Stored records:
● ● ● ● ●

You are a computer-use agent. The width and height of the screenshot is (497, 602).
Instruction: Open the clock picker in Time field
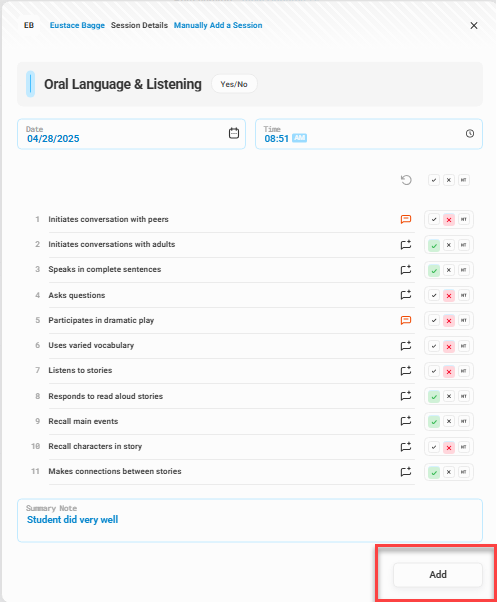coord(470,134)
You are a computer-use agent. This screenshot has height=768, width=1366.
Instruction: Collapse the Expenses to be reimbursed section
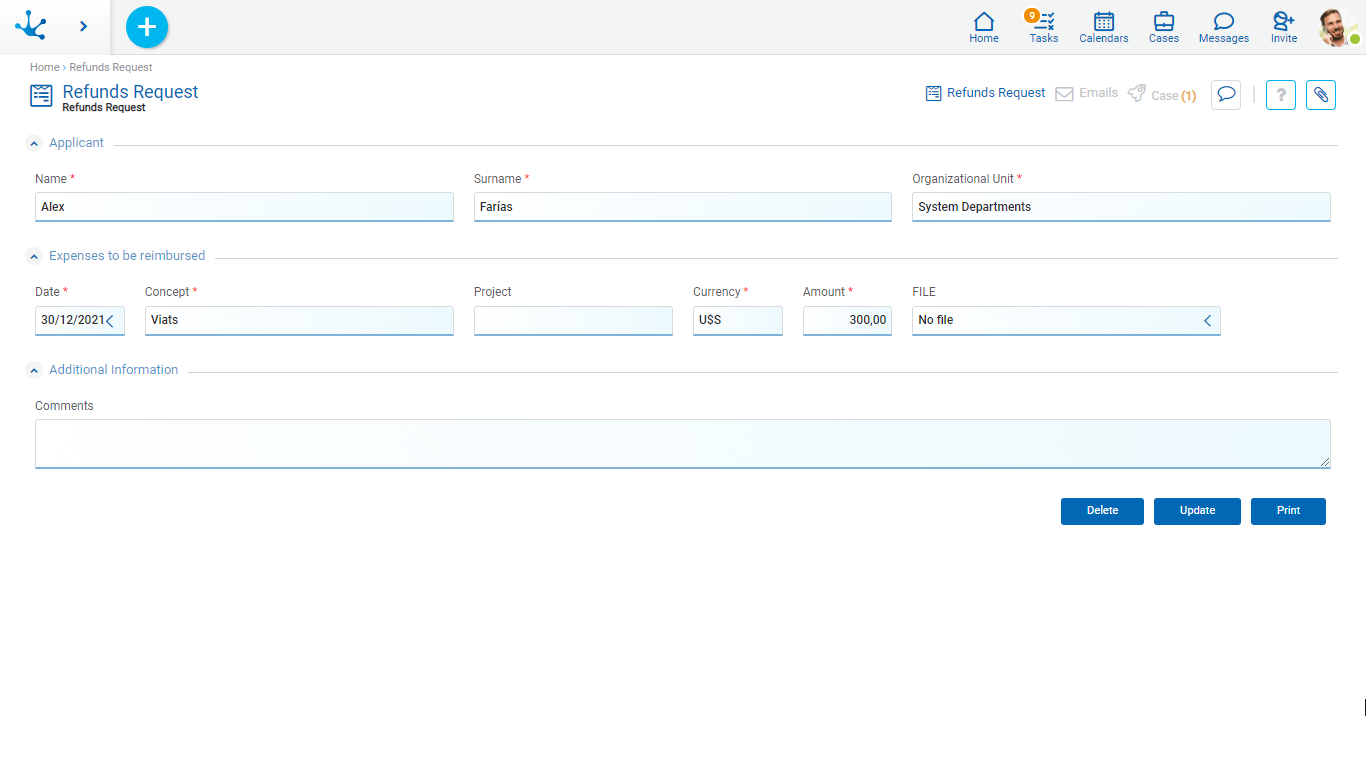(34, 256)
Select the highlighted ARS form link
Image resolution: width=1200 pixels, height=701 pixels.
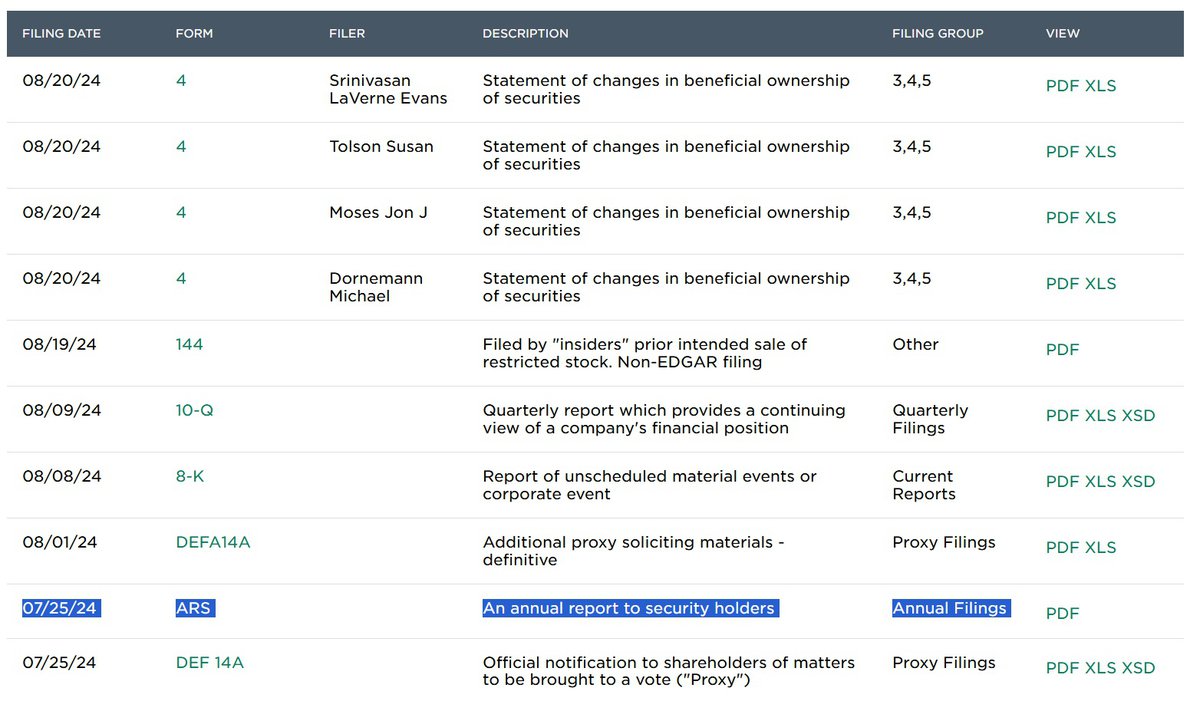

● ● ● ● ●

Would you mind returning each entry above word for word, skipping the images?

You are a computer-use agent. The width and height of the screenshot is (497, 602).
Instruction: Open the clock picker in Time field
coord(470,134)
You are a computer-use agent. This screenshot has height=768, width=1366.
Instruction: Collapse the Expenses to be reimbursed section
(34, 256)
Select the highlighted ARS form link
Image resolution: width=1200 pixels, height=701 pixels.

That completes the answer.